Effect of HDAC inhibitors on the expression of MBD proteins coding genes in breast cancer

Abstract

Methyl-CpG binding domain (MBD) proteins are considered as the decoders of the methyl signature on DNA. This highly conserved family of DNA-binding proteins translates the information represented by methylation patterns into appropriate functional language. MBD proteins bind to the DNA around methylated cytosine bases located particularly in the promoter regions, preventing binding of transcription factors and RNA polymerase and thereby repress transcription. Region-specific DNA hypermethylation is considered as a characteristic hallmark of cancer. MBD proteins are held as the main culprits in perpetuating gene silencing mechanism by interacting with a number of protein partners such as HDACs, hence they are now considered as potential biomarkers for diagnosis and prognosis of malignant transformation.
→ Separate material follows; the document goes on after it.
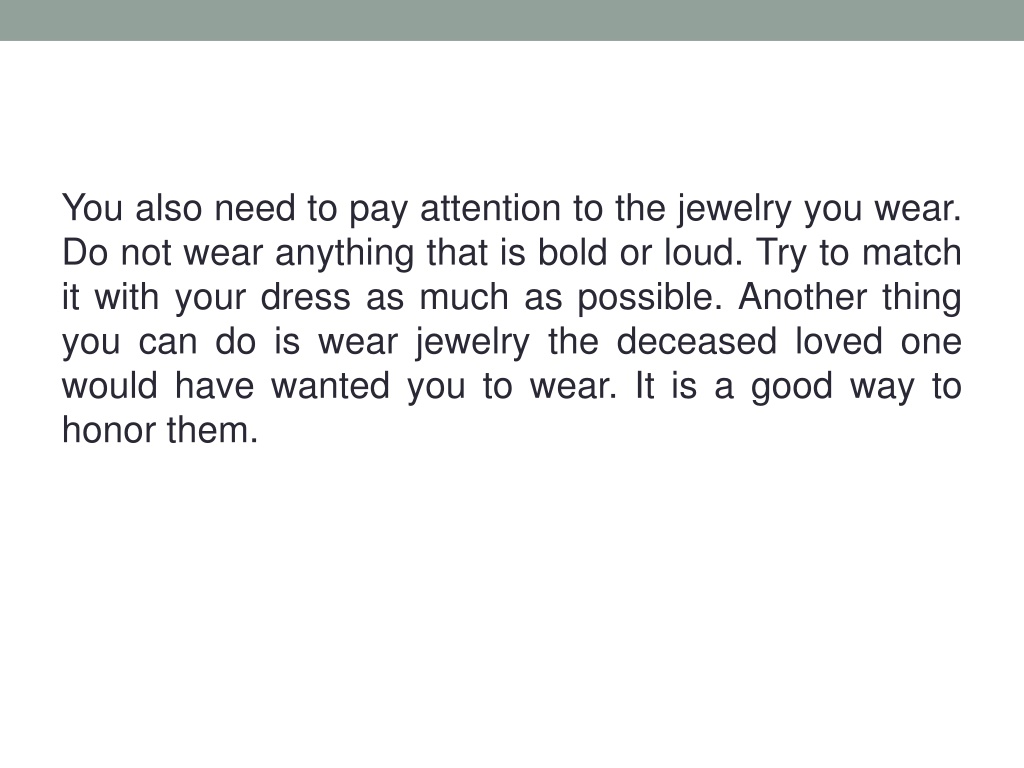Click the word "match" ending the second line

912,252
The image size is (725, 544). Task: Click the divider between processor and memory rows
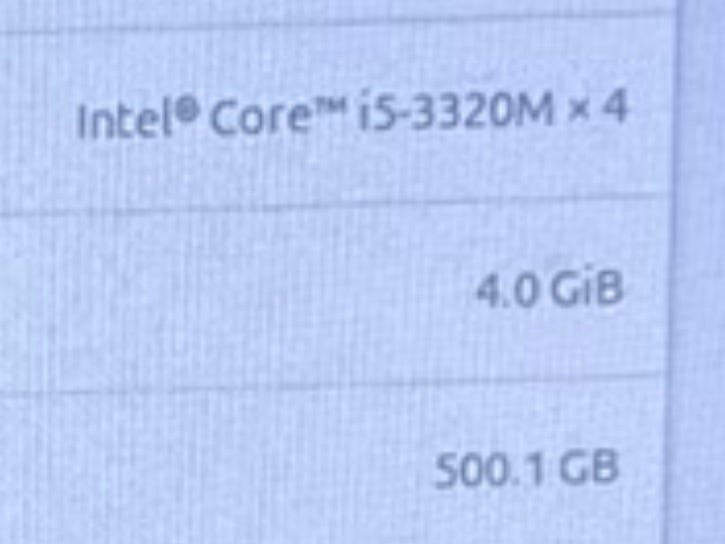333,205
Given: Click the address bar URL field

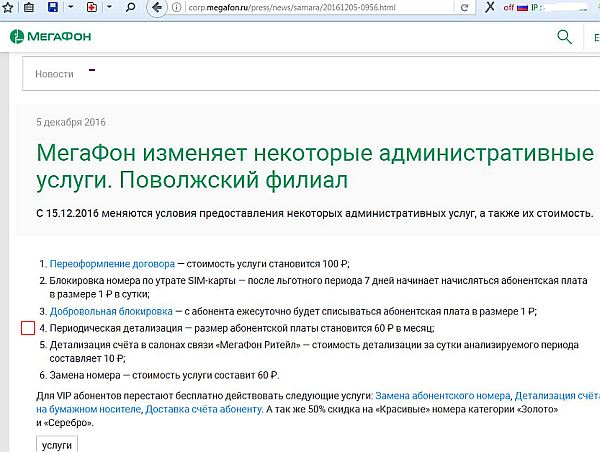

The present study will be conducted to analyse the gene expression status of the methyl-CpG-binding (MBD) proteins - MeCP2, MBD1, MBD2, MBD3 and MBD4 in breast cancer after treatment with HDAC inhibitors TSA and SFN. Study and characterization of the pattern of binding of the MBD proteins will provides a powerful set of epigentic markers for outlining the disruption of critical pathways in tumorigenesis. This study based on MBD protein distribution and occupancy in a gene and tumor type specific context will define a sensitive molecular detection strategy for virtually every human cancer type.